Seeking protection for oceans and seas
Klaus Toepfer, The Dawn, Asia News Network, Karachi, Pakistan
In early September, delegates from across the globe descended on the South African city of Durban to chart the way forward for the world's national parks and protected areas.
This once in a decade event is both cause for celebration and cause for concern. It is well over 100 years since the creation of the first, modern, protected area -- Yellowstone National Park in the United States.
Over 10 percent of the earth's land surface has now been afforded protection and there are countless examples of success stories for both people and wildlife as a result.
The same, however, cannot be said for the marine world. Indeed figures to be released at the IUCN's 5th World Parks Congress by UNEP's World Conservation Monitoring Center, will show that less than one percent of the oceans and seas have been given the same kind of protection.
It is not all doom and gloom. Australia, for example, has just unveiled proposals to create large swathes of so-called "no take areas" across Queensland's Great Barrier Reef.
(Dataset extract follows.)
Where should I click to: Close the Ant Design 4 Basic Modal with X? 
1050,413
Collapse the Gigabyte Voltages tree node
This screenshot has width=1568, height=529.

These "no take areas", in which fishing and extractive industries such as mining and dredging will be banned, will cover roughly one-third of the 350,000 square kilometer marine park up from just under 5 percent now.
The tourism industry, which generates nearly US$3 billion annually for the local and national economy and which employs more than 47,000 people, is delighted. It believes the scheme will increase the number and size of fish for the visitors to see, and improve and expand good snorkeling and diving sites.
The coming into force of the UN Law of the Sea Convention, the development of regional fisheries agreements and initiatives such as UNEP's Regional Seas Program are among some of the recent developments that are focusing attention on the marine world.
Many fishermen's organizations, appalled by the collapse of stocks and the devastation of livelihoods, are demanding action too. They also realize that the unfettered use of the drift net, the bottom trawl and the purse seine means there will nothing of value left to catch in a few short years.
Last year's World Summit on Sustainable Development and its Plan of Implementation gives governments, in partnership with industry and civil society, a blueprint for action, including for oceans.
Among its recommendations and targets and timetables are ones to, where possible, restore fish stocks to healthy levels by 2015 and to advance the implementation of the Global Program of Action for the Protection of the Marine Environment from Land-based Activities (GPA) to reduce the threat of pollution. Significantly, it also urges the establishment of a global network of marine protected areas.
Big questions remain, not least in areas of funding and enforcement especially in developing countries. But, there is growing evidence that well-managed marine protected areas not only cover their costs, but can generals substantial income for the benefit of local people and national economies.
The theme of this year's Congress is "Benefits beyond boundaries". It is time to wholeheartedly support the early stirrings of this world-wide marine protected area movement, so that there are no longer artificial boundaries between the land and the oceans.
The writer is executive director of the United Nations Environment Program.